🔥 Blazingly fast DataFrames for Ruby, powered by Polars
Add this line to your application’s Gemfile:
gem "polars-df"
This library follows the Polars Python API.
Polars.read_csv("iris.csv")
.lazy
.filter(Polars.col("sepal_length") > 5)
.groupby("species")
.agg(Polars.all.sum)
.collect
You can follow Polars tutorials and convert the code to Ruby in many cases.
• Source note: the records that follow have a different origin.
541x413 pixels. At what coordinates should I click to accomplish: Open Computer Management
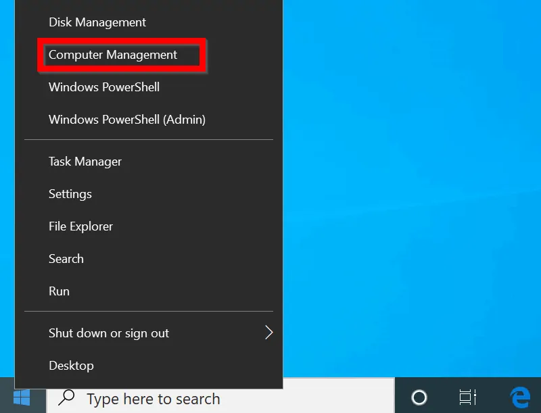point(112,55)

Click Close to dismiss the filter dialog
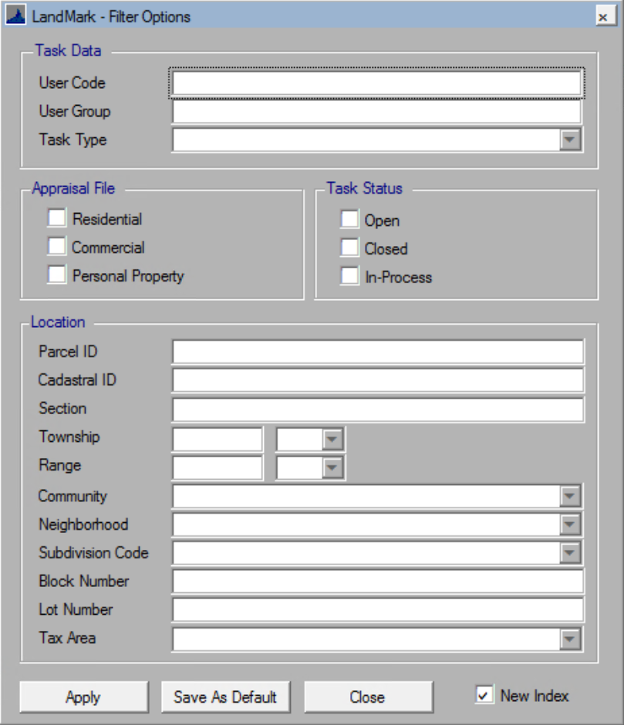click(x=369, y=696)
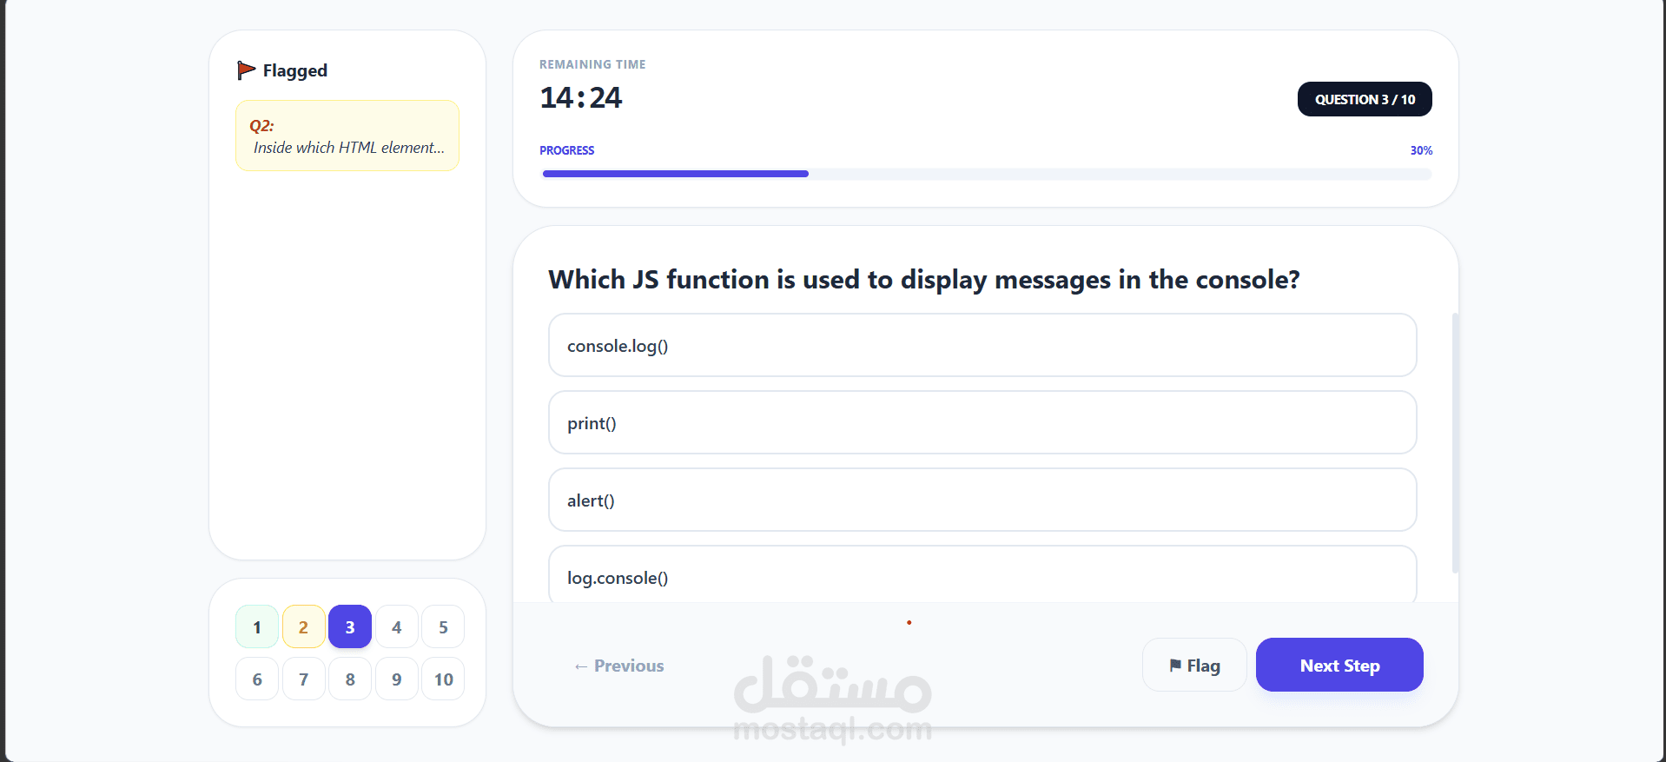The height and width of the screenshot is (762, 1666).
Task: Jump to question 7 in the navigator
Action: click(x=303, y=679)
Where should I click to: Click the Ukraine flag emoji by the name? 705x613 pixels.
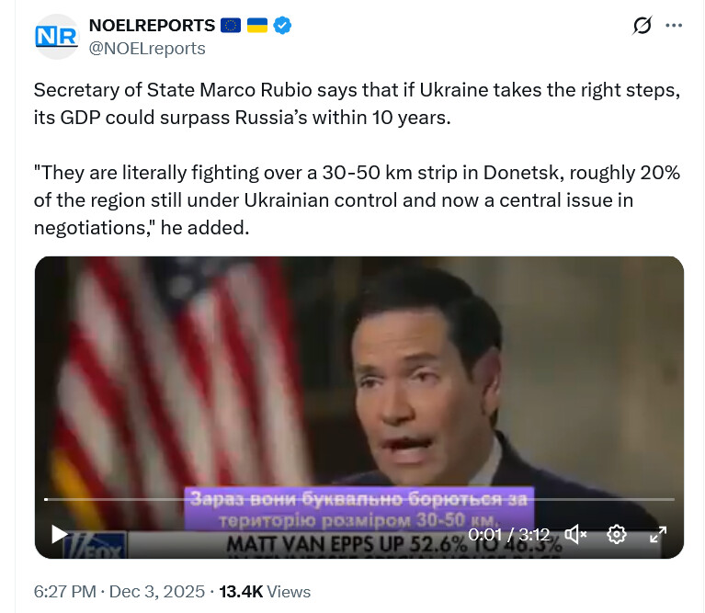coord(257,26)
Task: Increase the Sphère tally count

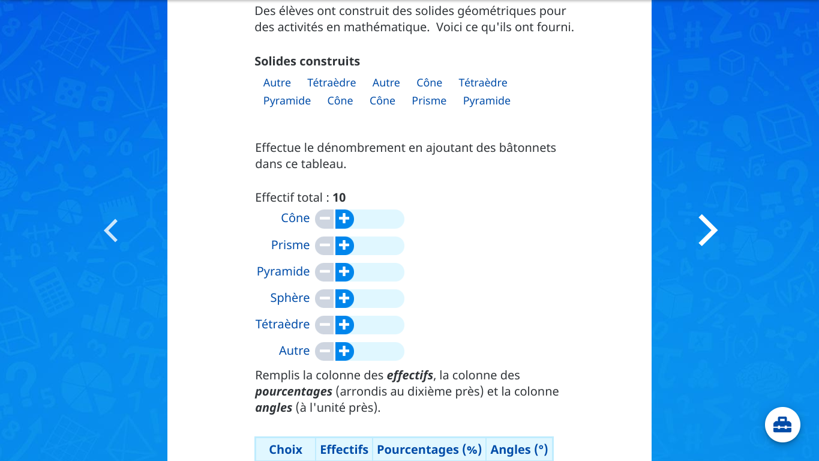Action: 344,298

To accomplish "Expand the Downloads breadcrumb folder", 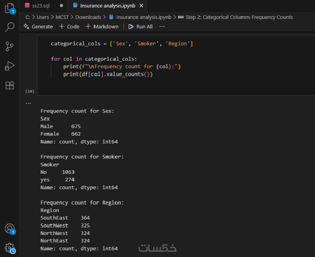I will (88, 17).
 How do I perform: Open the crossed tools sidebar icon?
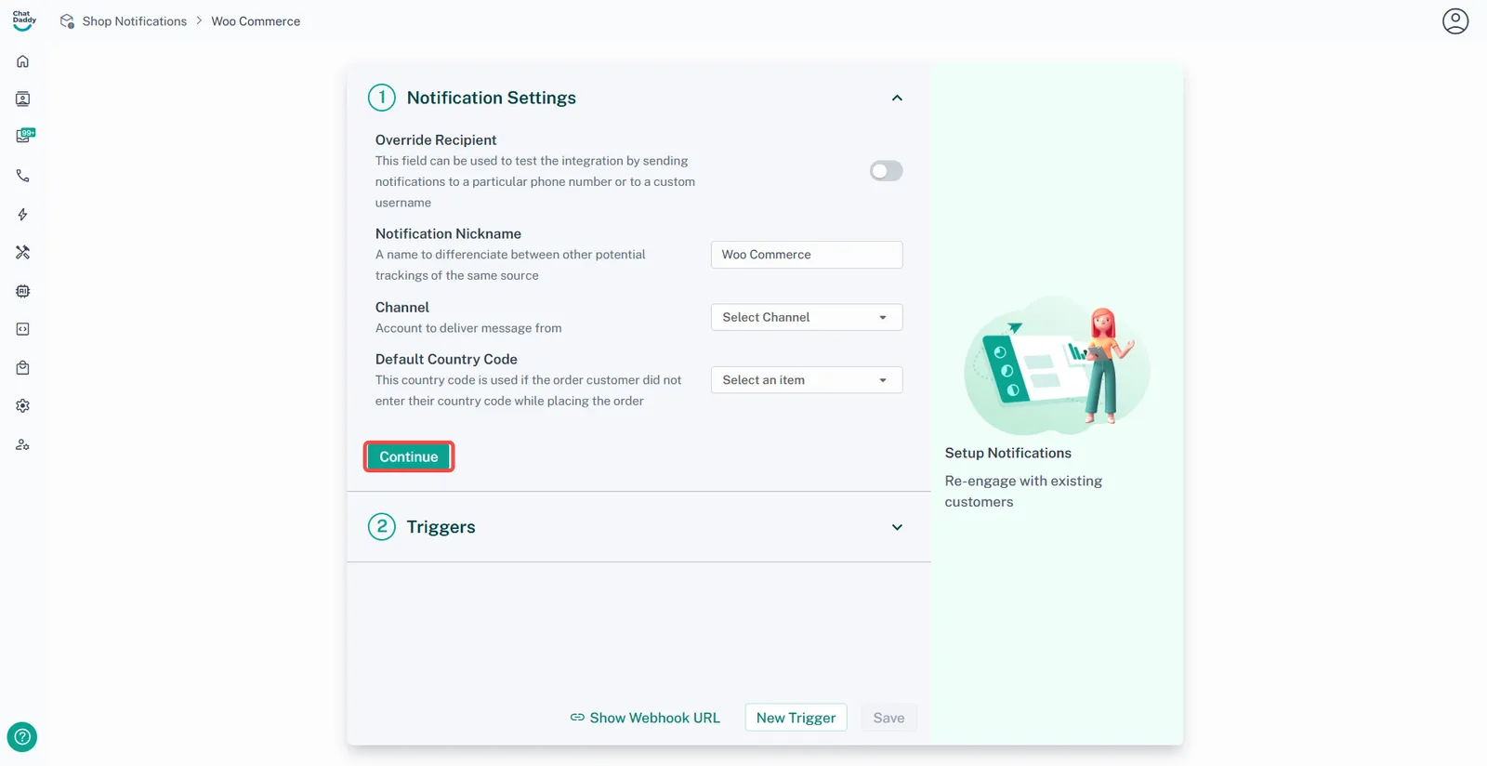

Feel free to open an issue if you run into problems.
From a CSV
Polars.read_csv("file.csv")
# or lazily with
Polars.scan_csv("file.csv")
From Parquet
Polars.read_parquet("file.parquet")
From Active Record
Polars.read_sql(User.all)
# or
Polars.read_sql("SELECT * FROM users")
From a hash
Polars::DataFrame.new({
a: [1, 2, 3],
b: ["one", "two", "three"]
})
From an array of hashes
Polars::DataFrame.new([
{a: 1, b: "one"},
{a: 2, b: "two"},
{a: 3, b: "three"}
])
From an array of series
Polars::DataFrame.new([
Polars::Series.new("a", [1, 2, 3]),
Polars::Series.new("b", ["one", "two", "three"])
])
Get number of rows
df.height
Get column names
df.columns
Check if a column exists
df.include?(name)
Select a column
df["a"]
Select multiple columns
df[["a", "b"]]
Select first rows
df.head
Select last rows
df.tail
Filter on a condition
df[Polars.col("a") == 2]
df[Polars.col("a") != 2]
df[Polars.col("a") > 2]
df[Polars.col("a") >= 2]
df[Polars.col("a") < 2]
df[Polars.col("a") <= 2]
And, or, and exclusive or
df[(Polars.col("a") > 1) & (Polars.col("b") == "two")] # and
df[(Polars.col("a") > 1) | (Polars.col("b") == "two")] # or
df[(Polars.col("a") > 1) ^ (Polars.col("b") == "two")] # xor
Basic operations
df["a"] + 5
df["a"] - 5
df["a"] * 5
df["a"] / 5
df["a"] % 5
df["a"] ** 2
df["a"].sqrt
df["a"].abs
Rounding
df["a"].round(2)
df["a"].ceil
df["a"].floor
Logarithm
df["a"].log # natural log
df["a"].log(10)
Exponentiation
df["a"].exp
Trigonometric functions
df["a"].sin
df["a"].cos
df["a"].tan
df["a"].asin
df["a"].acos
df["a"].atan
Hyperbolic functions
df["a"].sinh
df["a"].cosh
df["a"].tanh
df["a"].asinh
df["a"].acosh
df["a"].atanh
Summary statistics
df["a"].sum
df["a"].mean
df["a"].median
df["a"].quantile(0.90)
df["a"].min
df["a"].max
df["a"].std
df["a"].var
Group
df.groupby("a").count
Works with all summary statistics
df.groupby("a").max
Multiple groups
df.groupby(["a", "b"]).count
Add rows
df.vstack(other_df)
Add columns
df.hstack(other_df)
Inner join
df.join(other_df, on: "a")
Left join
df.join(other_df, on: "a", how: "left")
One-hot encoding
df.to_dummies
Array of rows
df.rows
Hash of series
df.to_h
CSV
df.to_csv
# or
df.write_csv("file.csv")
Parquet
df.write_parquet("file.parquet")
You can specify column types when creating a data frame
Polars::DataFrame.new(data, columns: {"a" => Polars::Int32, "b" => Polars::Float32})
Supported types are:
- boolean -
Boolean
- float -
Float64
,Float32
- integer -
Int64
,Int32
,Int16
,Int8
- unsigned integer -
UInt64
,UInt32
,UInt16
,UInt8
- string -
Utf8
,Categorical
- temporal -
Date
,Datetime
,Time
,Duration
Get column types
df.schema
For a specific column
df["a"].dtype
Cast a column
df["a"].cast(Polars::Int32)
View the changelog
Everyone is encouraged to help improve this project. Here are a few ways you can help:
- Report bugs
- Fix bugs and submit pull requests
- Write, clarify, or fix documentation
- Suggest or add new features
To get started with development:
git clone https://github.com/ankane/polars-ruby.git
cd polars-ruby
bundle install
bundle exec rake compile
bundle exec rake test